You know who is willing to spit in the face of fate with the arrogance of an unruly deity? Royals scouting director Danny Ontiveros, who acknowledged that drafting prep catchers was risky but that Mitchell bore resemblances to Bryce Harper, so sure, why not.

Then, with the other top-50 pick the Royals had, they chose...a high school pitcher, of course. With the 44th pick in the 2023 draft, Kansas City selected the right-handed Blake Wolters, whom Baseball America ranked 50th and Fangraphs ranked 47th. And with one of their other top 100 picks, the Royals selected Hiro Wyatt, a right-handed high school pitcher. The average high school right-handed starting pitcher takes five to six years to achieve their first 100-inning season in the big leagues—if they make it at all. From the second through fifth rounds of the draft, only 3% to 6% of high school pitchers play in the big leagues for three or more years.

Could Blakes Mitchell and Wolters, as well as Wyatt, become stars? Sure. In fact, I hope so. Nothing could possibly please me more than seeing Mitchell and Wolters become legendary battery mates who become All-Stars together while Wyatt turns into a great closer. I will root for them, and Royals fans will root for them, and I hope they get all the success in the world. But this isn’t about them. It’s about the Royals scouting department, and it’s about making the right gambles. Because, look, the draft is just one big gamble. There are things you can do to maximize your return based on the data known to you, and by their actions, the Royals think they are smarter than that.

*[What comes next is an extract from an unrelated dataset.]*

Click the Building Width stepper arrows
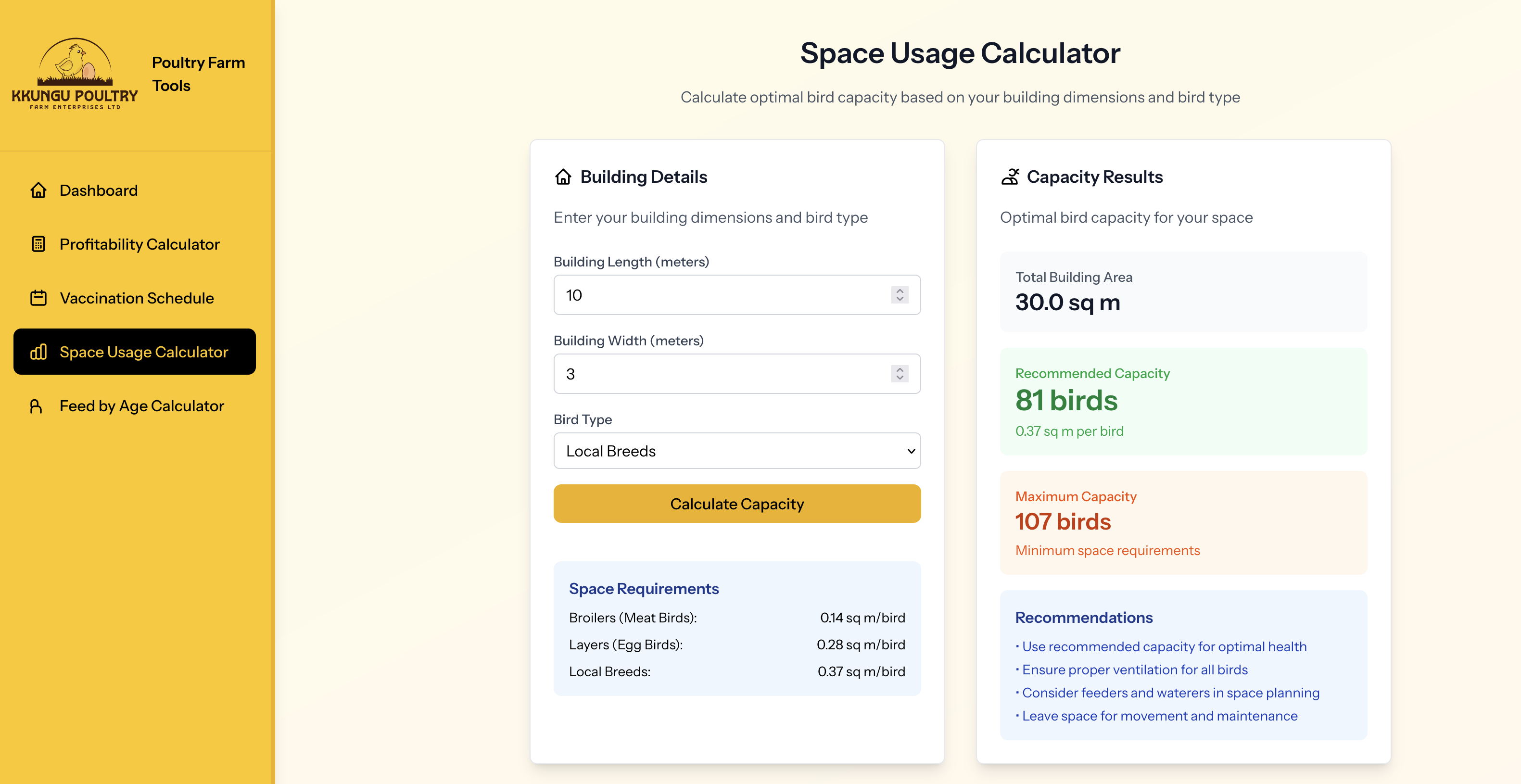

Other organizations know better. Neither the Tampa Bay Rays, the Los Angeles Dogers, nor the Houston Astros—three of the smartest organizations in baseball—have selected a high school catcher with a top-50 overall pick in any of the last decade’s worth of drafts. Meanwhile, the only big league pitcher who was a top-50 overall pick with one of those clubs and was drafted out of high school is Matthew Liberatore. He has a career 6.35 ERA in 66 innings.

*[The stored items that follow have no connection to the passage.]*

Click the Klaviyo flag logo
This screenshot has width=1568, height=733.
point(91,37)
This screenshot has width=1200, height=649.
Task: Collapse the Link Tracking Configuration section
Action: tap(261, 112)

Over at the Kansas City Star, Sam McDowell identified why the Royals have been so bad for so long: they’ve stunk at drafting and developing players.

The combination of draft and development has just plain not been good enough, and it certainly makes it worse that it’s been good enough for their counterparts, markets big and small. If you’re wondering how it’s gotten this bad in Kansas City, in other words, this is precisely where that conversation should start. The draft hauls. Or lack thereof.

McDowell notes that, from 2012-2019, the Royals drafted 13 players not named Sean Manaea in the first through competitive balance A rounds. Those 13 players combined for 5.7 Wins Above Replacement per Fangraphs. That is just not going to cut it.

And yet, here we are, with the same names in charge of scouting. Danny Ontiveros is running the draft, but Lonnie Goldberg is still here and “heavily involved in draft operations.

To be fair, drafting and development go hand in hand. Could the organization’s problems be mostly on the development side of things? Perhaps. But it doesn’t matter if the Royals have the worst or best player dev system in the world: prioritizing risky demographics with premium draft picks is a bad bet for everybody. And it doesn’t matter if Mitchell and Wolters and Wyatt flame out or become stars, because bad processes lead in aggregate to bad results. The Royals had a chance to prove they were intent on good processes. They didn’t take it.